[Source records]

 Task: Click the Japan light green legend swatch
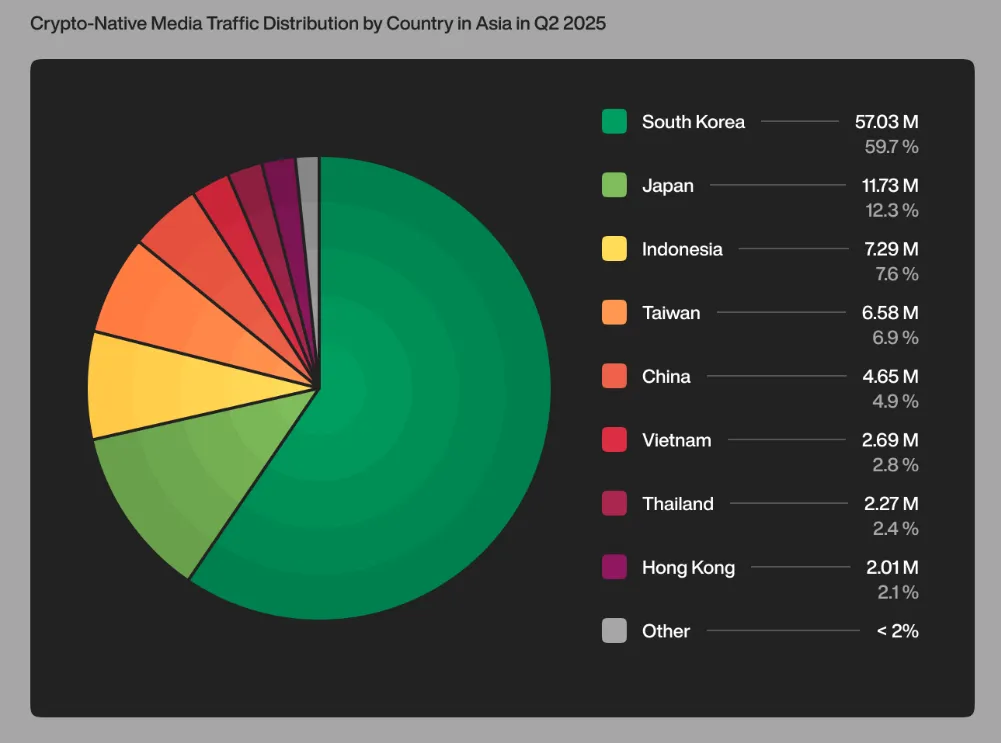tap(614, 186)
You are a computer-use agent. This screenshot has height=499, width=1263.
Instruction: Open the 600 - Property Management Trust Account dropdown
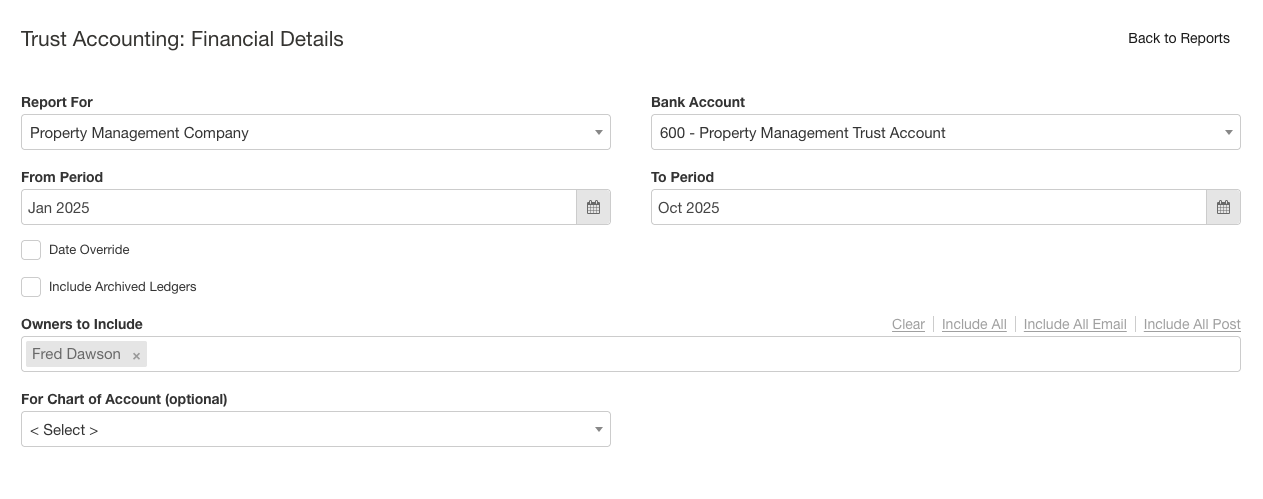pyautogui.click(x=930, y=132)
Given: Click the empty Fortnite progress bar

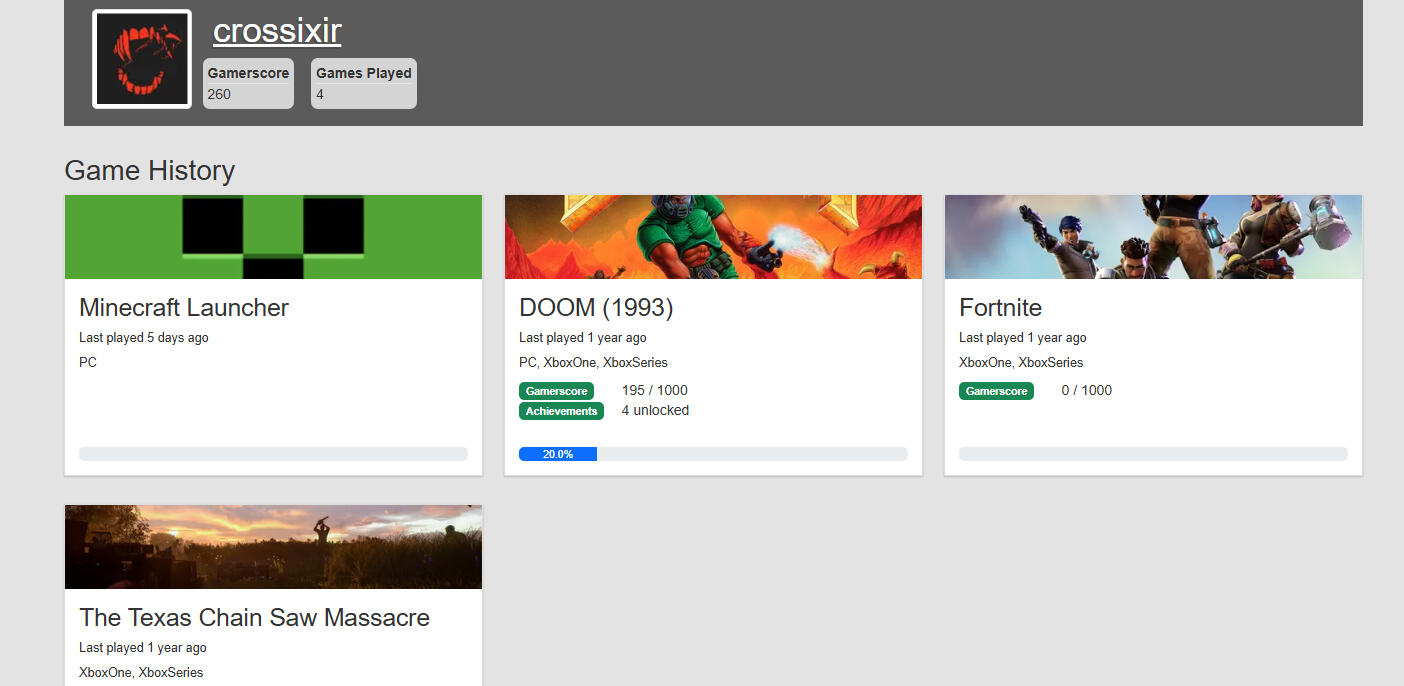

■ What this task involves:
What is needed is an exact copy of the data, with the pictures removed.

■ The completed task:
 Task: Click the Japan light green legend swatch
tap(614, 186)
You are a computer-use agent. This screenshot has height=499, width=1263.
Instruction: Open the 600 - Property Management Trust Account dropdown
pyautogui.click(x=930, y=132)
Given: Click the empty Fortnite progress bar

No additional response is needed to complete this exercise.